What you should do:
Below are records with pictures; copy word for word only the lines between the line with "Task: Click the" and the line with "This screenshot has width=1200, height=750.", inclusive, and drop the pictures.

Saved data entries:
= = = = =
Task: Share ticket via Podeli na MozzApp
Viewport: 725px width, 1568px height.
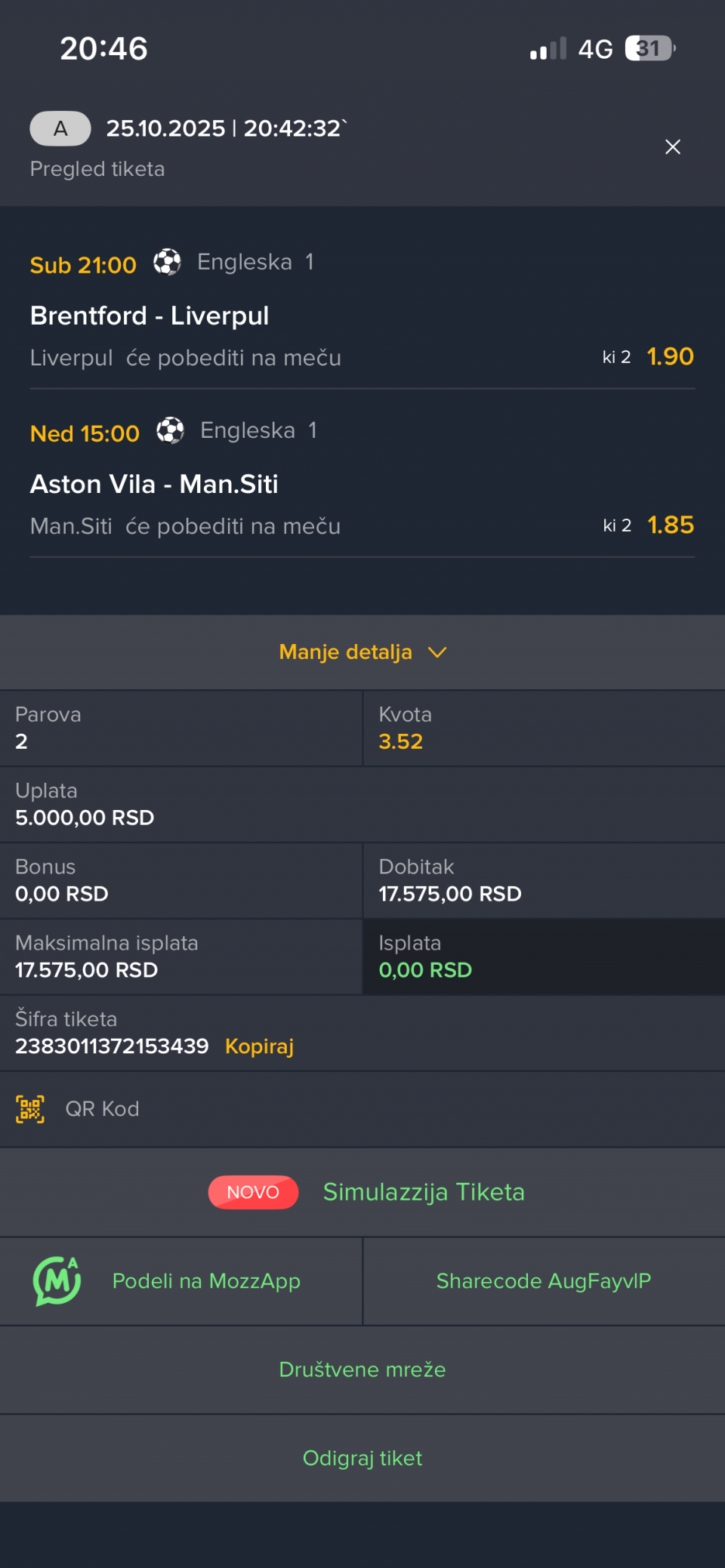Action: (x=206, y=1281)
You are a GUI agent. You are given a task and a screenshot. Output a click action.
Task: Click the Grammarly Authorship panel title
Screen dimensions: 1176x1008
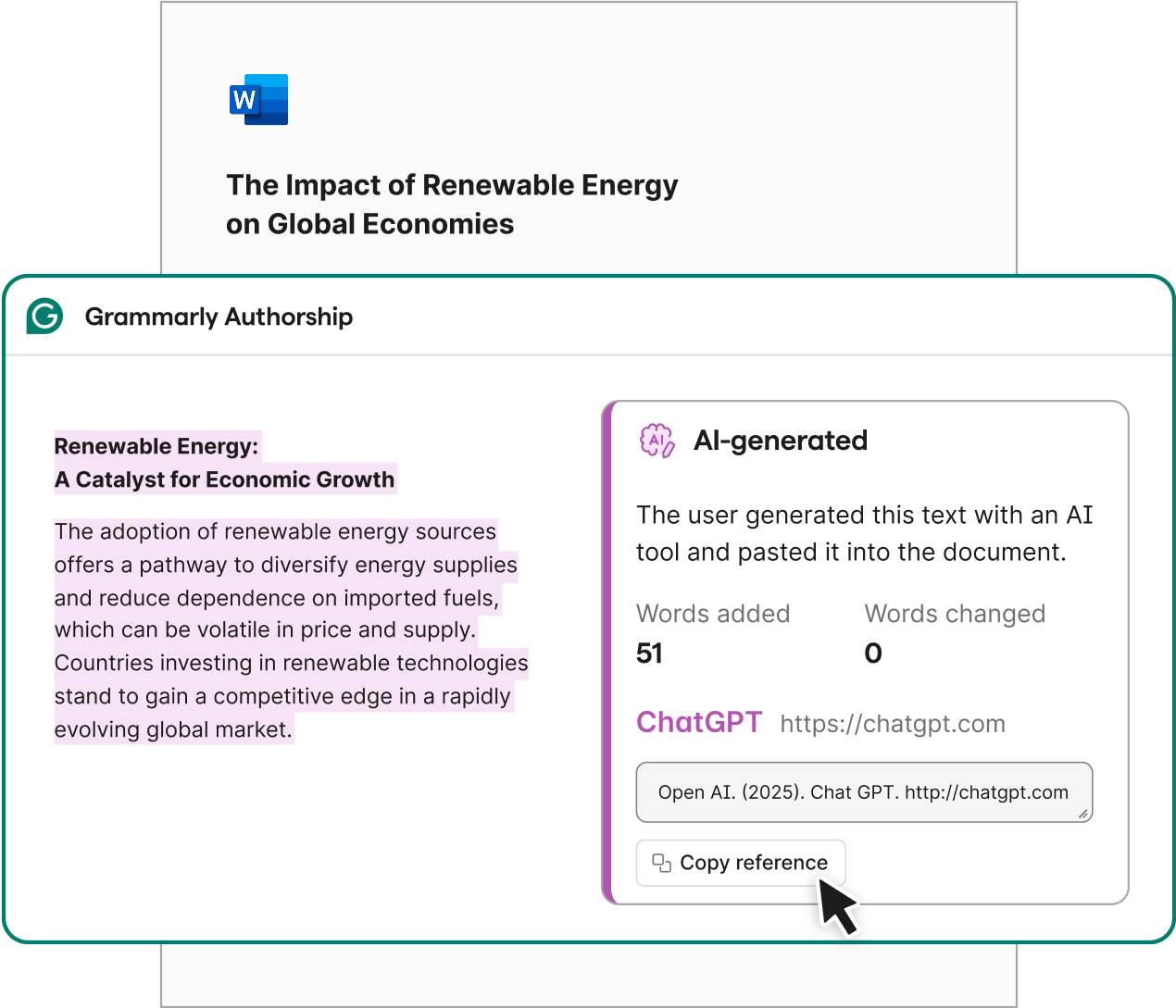pos(219,317)
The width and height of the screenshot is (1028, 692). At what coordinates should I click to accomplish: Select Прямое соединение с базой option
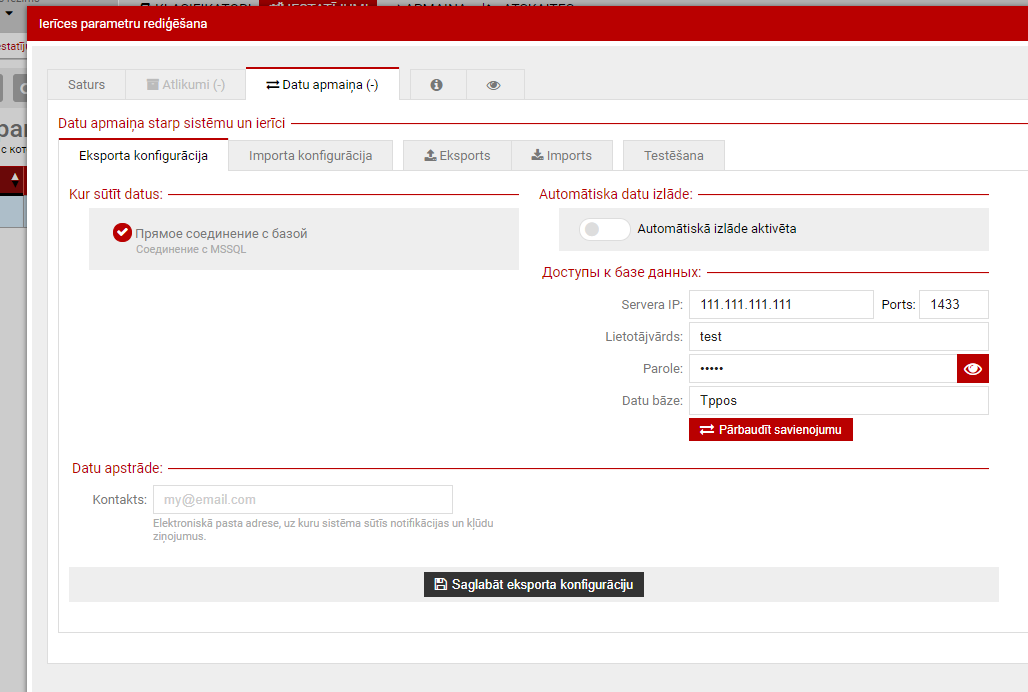tap(123, 233)
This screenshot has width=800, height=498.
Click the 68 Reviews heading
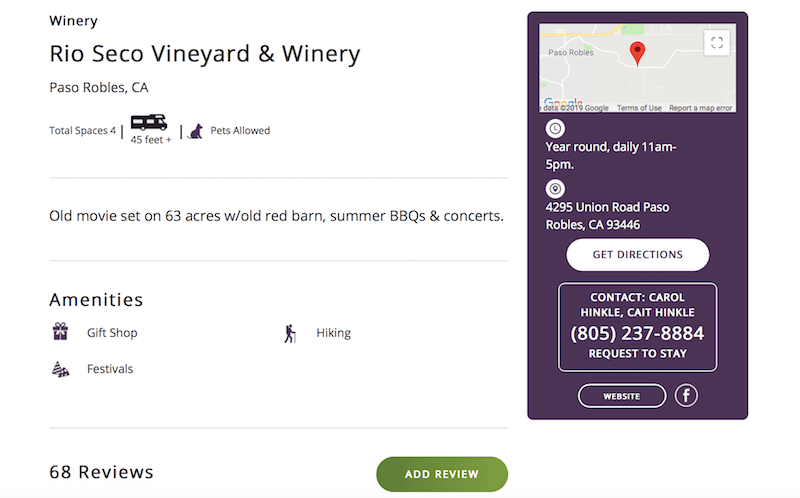(x=101, y=472)
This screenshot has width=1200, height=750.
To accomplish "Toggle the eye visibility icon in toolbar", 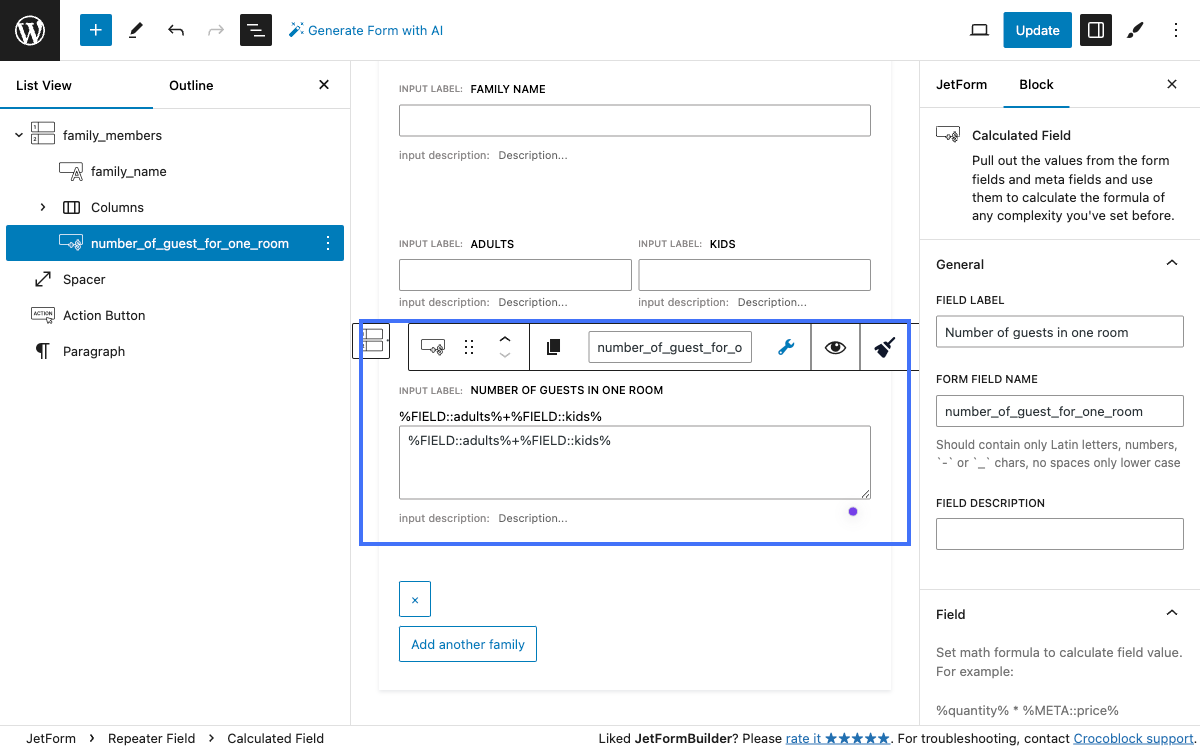I will 835,347.
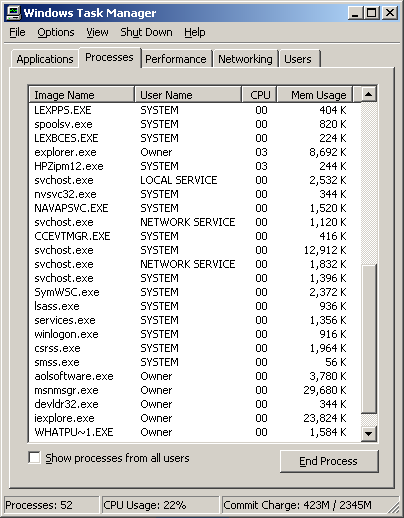Open the Options menu
404x518 pixels.
[56, 32]

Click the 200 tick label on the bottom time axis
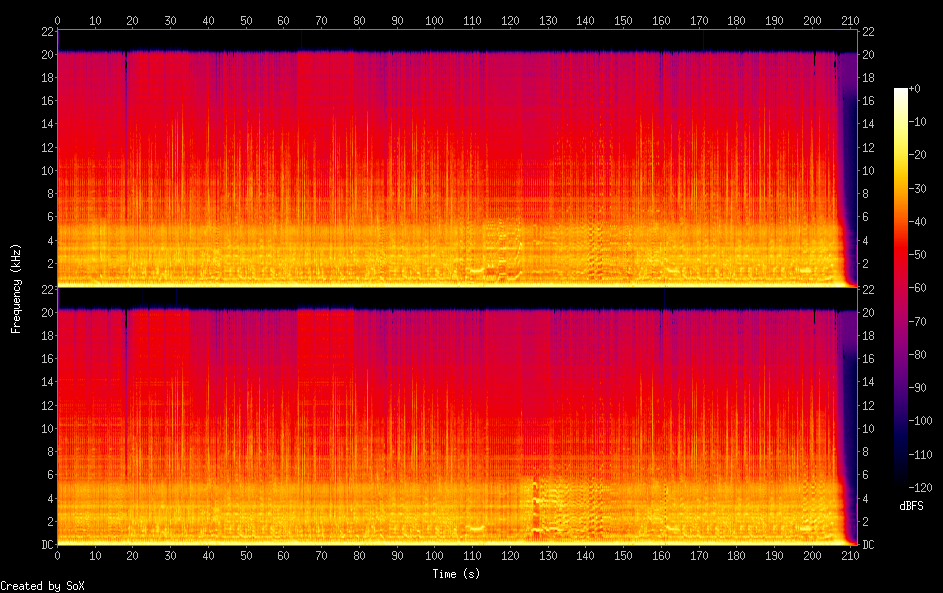[811, 556]
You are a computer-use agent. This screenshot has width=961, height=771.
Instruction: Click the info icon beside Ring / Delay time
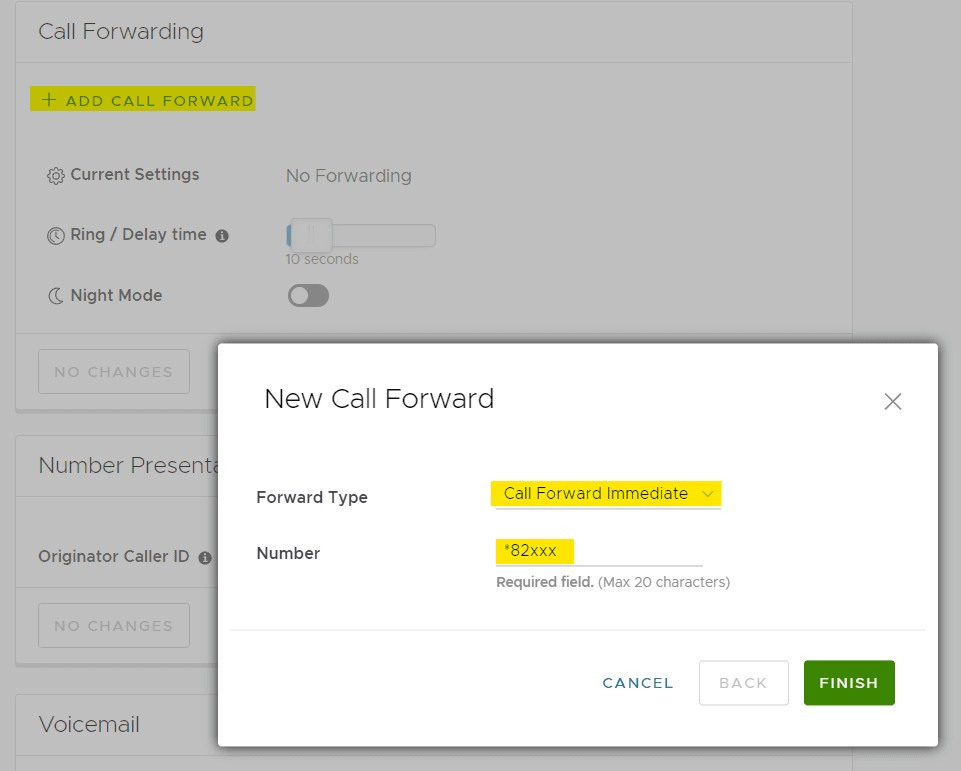[222, 236]
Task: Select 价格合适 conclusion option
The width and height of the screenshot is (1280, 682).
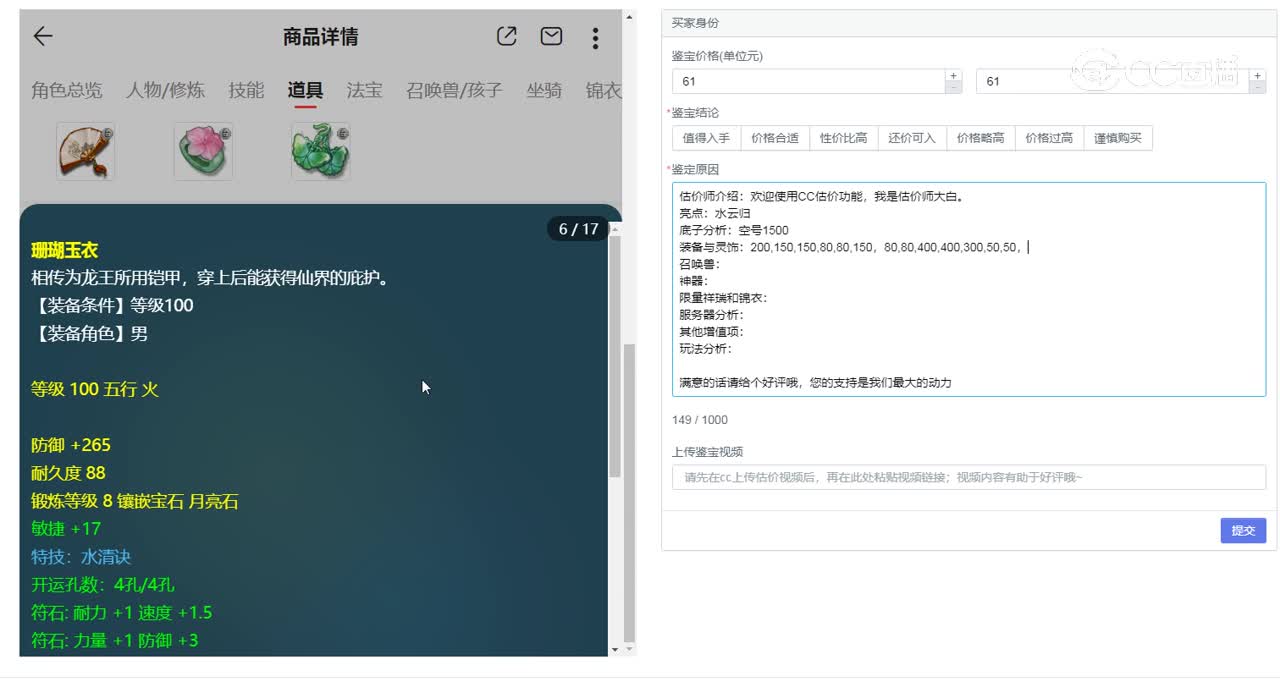Action: click(775, 137)
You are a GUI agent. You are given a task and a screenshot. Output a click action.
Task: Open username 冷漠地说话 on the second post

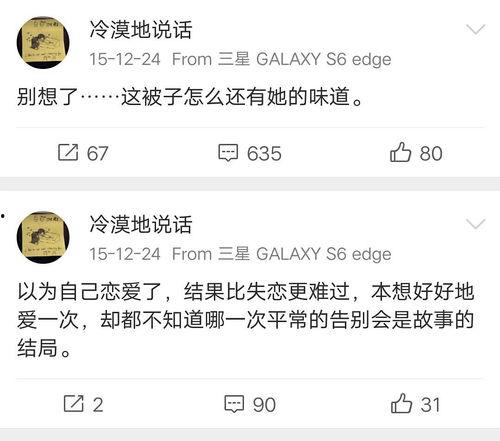(x=141, y=224)
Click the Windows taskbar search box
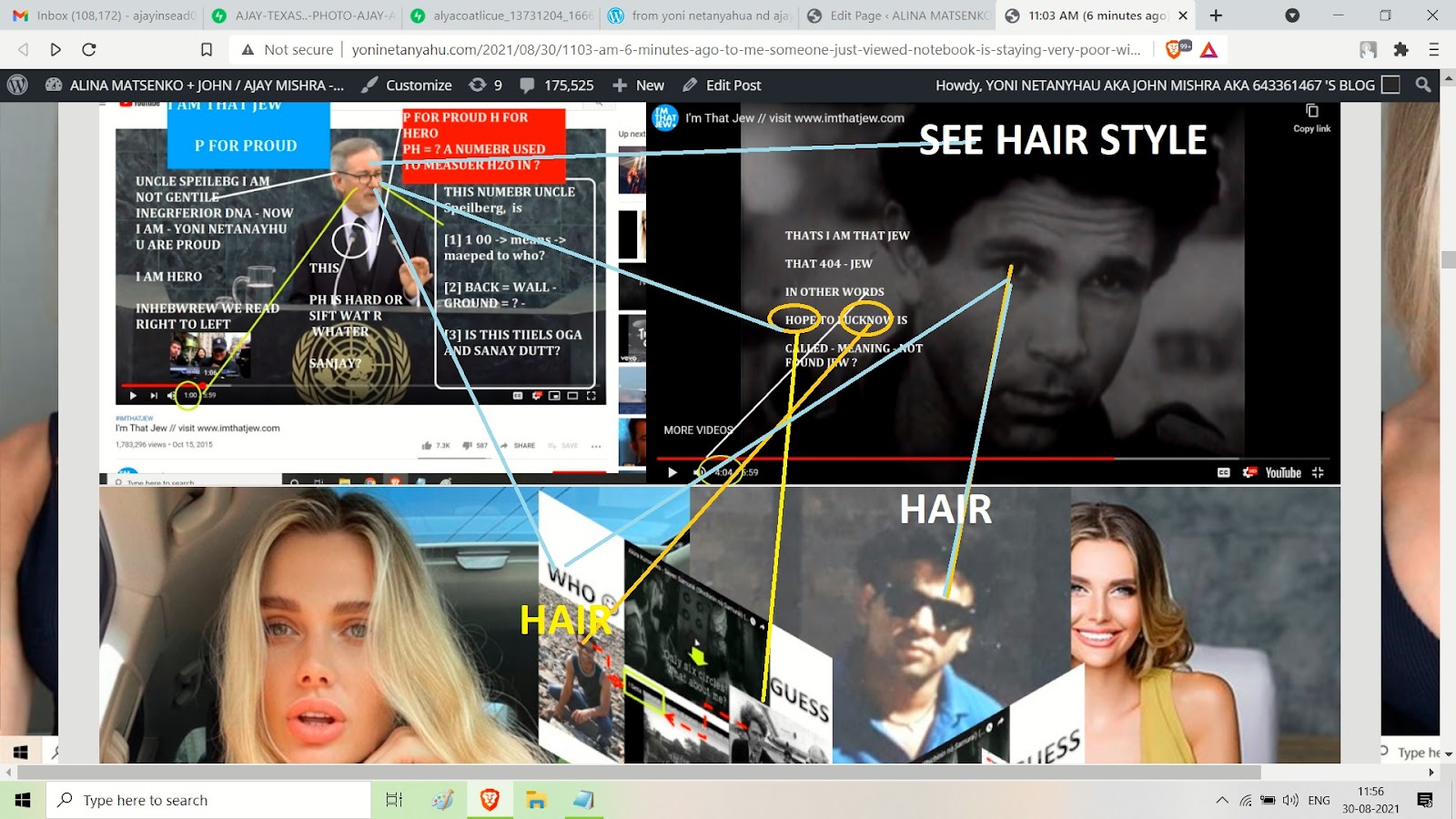This screenshot has width=1456, height=819. point(209,801)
= = = = =
Worked solution:
Task: Click the Grammarly Authorship panel title
Screen dimensions: 1176x1008
pos(219,317)
The width and height of the screenshot is (1028, 692). At what coordinates should I click to accomplish: Select Прямое соединение с базой option
tap(123, 233)
This screenshot has width=800, height=498.
Click the 68 Reviews heading
(x=101, y=472)
This screenshot has width=1200, height=750.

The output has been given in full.